Вкратце остановимся на деятельности феминисток и других, настроенных против большевиков женщин до начала Октябрьской революции. Перед лицом угрозы захвата власти большевиками в конце войны, стали постепенно разрешаться еще сохранившиеся разногласия между «буржуазными» феминистками и женщинами умеренных социалистических партий. Например, в Совете республики женщины были представлены как в демократических, так и в привилегированных (или «буржуазных») куриях данного органа. Однако женщины первого уровня встретили теплое ответное чувство со стороны правых: Кускова из Кооперативного союза произнесла решительную «защитную» речь, а бывшая долгое время идеологом меньшевиков Любовь Аксельрод выразила свой взгляд на правый меньшевизм, открыто заявив, что марксисты всегда были ближе к либерализму, нежели к анархизму, в особенности в революционные времена21.

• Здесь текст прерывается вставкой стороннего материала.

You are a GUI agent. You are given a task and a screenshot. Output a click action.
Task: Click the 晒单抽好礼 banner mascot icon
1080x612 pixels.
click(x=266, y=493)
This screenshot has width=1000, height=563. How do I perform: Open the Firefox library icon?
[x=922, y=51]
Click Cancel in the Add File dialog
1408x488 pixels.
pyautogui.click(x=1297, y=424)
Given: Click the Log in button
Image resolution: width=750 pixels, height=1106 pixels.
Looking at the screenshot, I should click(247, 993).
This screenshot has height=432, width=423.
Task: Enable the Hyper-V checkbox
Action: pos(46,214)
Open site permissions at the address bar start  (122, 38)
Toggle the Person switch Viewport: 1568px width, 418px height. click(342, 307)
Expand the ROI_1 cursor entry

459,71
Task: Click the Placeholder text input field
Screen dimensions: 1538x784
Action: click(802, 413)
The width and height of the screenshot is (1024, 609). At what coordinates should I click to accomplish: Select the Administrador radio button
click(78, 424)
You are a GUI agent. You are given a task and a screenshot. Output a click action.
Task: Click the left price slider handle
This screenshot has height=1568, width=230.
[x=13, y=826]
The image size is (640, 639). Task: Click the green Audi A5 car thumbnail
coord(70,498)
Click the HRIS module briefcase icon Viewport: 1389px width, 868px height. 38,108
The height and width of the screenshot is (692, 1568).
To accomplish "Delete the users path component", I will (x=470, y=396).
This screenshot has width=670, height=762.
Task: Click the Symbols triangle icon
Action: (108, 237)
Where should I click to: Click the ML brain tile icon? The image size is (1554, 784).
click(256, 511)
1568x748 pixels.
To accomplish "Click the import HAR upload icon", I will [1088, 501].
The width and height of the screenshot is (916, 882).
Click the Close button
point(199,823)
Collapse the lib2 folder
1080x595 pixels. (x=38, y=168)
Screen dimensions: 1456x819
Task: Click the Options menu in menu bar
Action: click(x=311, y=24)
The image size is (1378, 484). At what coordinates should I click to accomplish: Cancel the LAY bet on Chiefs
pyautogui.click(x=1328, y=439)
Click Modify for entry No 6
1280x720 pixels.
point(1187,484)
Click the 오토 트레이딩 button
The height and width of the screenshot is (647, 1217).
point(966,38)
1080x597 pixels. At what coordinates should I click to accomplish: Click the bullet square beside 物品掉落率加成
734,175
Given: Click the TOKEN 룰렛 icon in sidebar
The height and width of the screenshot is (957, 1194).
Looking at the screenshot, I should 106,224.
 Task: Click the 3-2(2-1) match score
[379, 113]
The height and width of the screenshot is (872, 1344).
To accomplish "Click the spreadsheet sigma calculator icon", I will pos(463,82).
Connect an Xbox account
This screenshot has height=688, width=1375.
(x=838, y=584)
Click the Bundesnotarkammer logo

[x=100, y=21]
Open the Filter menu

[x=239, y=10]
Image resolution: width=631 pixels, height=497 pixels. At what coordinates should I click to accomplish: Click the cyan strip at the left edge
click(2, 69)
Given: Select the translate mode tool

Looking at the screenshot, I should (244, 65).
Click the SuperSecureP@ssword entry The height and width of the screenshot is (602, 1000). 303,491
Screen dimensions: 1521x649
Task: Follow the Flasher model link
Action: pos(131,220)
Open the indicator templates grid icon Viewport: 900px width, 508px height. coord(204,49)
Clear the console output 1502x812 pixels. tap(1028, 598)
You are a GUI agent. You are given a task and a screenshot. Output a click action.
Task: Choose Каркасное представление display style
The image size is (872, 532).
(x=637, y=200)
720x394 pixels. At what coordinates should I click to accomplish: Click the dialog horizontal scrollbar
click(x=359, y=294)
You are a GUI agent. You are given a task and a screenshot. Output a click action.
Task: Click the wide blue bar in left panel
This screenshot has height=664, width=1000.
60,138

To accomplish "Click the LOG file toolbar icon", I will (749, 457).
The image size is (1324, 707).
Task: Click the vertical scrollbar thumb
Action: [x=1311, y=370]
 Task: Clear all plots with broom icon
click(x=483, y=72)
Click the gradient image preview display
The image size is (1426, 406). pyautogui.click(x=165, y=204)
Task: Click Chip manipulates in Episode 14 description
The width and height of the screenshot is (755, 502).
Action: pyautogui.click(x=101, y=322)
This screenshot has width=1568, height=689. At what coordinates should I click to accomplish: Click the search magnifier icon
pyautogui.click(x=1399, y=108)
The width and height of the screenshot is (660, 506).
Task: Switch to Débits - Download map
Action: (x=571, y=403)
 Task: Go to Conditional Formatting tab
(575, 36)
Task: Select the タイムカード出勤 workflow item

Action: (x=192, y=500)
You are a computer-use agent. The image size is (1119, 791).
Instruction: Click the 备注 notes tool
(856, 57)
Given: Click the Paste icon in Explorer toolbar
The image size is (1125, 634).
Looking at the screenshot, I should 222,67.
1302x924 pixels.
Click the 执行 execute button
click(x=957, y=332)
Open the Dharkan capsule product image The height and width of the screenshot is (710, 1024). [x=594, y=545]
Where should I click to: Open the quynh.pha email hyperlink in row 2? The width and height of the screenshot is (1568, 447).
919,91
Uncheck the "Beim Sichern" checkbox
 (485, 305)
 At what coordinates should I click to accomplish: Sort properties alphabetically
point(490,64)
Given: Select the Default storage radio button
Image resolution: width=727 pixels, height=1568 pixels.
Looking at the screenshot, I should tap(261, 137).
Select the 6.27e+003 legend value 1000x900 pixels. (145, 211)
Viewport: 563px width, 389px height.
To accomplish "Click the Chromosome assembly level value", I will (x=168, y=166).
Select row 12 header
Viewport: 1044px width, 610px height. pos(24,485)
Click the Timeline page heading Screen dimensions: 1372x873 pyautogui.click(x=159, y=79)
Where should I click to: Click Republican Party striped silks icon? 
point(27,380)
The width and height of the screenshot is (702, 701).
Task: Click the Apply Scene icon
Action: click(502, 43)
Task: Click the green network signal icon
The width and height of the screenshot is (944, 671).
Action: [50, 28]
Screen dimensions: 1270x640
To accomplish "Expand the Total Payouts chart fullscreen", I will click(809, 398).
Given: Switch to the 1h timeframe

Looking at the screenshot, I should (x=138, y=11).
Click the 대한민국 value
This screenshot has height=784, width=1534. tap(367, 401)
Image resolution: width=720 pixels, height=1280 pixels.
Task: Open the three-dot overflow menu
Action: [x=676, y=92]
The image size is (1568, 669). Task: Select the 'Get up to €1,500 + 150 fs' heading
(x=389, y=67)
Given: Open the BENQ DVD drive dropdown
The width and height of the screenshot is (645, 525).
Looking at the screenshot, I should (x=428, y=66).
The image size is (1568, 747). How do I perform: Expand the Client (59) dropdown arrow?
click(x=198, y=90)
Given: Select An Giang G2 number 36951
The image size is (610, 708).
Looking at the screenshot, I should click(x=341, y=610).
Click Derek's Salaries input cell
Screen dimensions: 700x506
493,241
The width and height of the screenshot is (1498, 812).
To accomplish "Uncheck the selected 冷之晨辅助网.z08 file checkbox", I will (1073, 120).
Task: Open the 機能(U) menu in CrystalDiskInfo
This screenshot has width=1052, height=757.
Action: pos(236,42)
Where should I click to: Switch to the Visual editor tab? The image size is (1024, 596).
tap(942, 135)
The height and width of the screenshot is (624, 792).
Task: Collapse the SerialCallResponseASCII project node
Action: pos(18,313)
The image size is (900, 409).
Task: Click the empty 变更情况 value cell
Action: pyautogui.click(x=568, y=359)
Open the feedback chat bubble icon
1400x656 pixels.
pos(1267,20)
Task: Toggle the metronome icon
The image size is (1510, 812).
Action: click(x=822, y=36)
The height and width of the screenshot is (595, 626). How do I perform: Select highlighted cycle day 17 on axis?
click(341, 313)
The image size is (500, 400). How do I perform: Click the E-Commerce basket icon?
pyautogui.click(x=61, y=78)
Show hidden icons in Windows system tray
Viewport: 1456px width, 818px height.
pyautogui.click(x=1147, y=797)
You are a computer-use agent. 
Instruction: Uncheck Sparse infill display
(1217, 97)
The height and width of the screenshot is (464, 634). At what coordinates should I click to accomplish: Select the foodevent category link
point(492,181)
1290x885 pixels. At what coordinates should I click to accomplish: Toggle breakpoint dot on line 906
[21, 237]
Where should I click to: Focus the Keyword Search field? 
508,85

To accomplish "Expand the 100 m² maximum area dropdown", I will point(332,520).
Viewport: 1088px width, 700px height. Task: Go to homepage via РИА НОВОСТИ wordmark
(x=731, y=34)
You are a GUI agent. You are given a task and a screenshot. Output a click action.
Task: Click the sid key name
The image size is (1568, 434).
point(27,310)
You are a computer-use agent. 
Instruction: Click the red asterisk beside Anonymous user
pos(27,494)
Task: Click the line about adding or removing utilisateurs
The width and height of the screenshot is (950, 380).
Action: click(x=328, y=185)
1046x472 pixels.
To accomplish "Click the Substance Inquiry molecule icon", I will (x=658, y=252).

Последний взгляд на Лигу равноправия женщин – анализ ее избирательного листа для выборов в Учредительное собрание – свидетельствует о том, что как в социальном, так и в политическом отношении Лига скорее была демократической, нежели буржуазной. Из десяти кандидаток две были врачами, три – преподавательницами или профессорами, одна – журналисткой, и еще три были активно заняты в общественной работе (кооперативы, профсоюзы и т. п.). По политическим убеждениям кандидатки представляли смесь феминисток, либералок и умеренных социалисток: председатель Лиги – Шишкина-Явейн; Кускова – представитель Кооперативной центральной телефонной станции, историк А. Я. Ефименко, первая покровительница «легального марксизма» А. Калмыкова, лектор Бестужевских курсов Е. Н. Щепкина; преподавательница Женского медицинского института Л. М. Горолиц-Власова, бывший президент Союза равноправия женщин, учительница Мария Чехова. Другие три кандидатки были: писательница, врач из Киева и профсоюзная активистка22.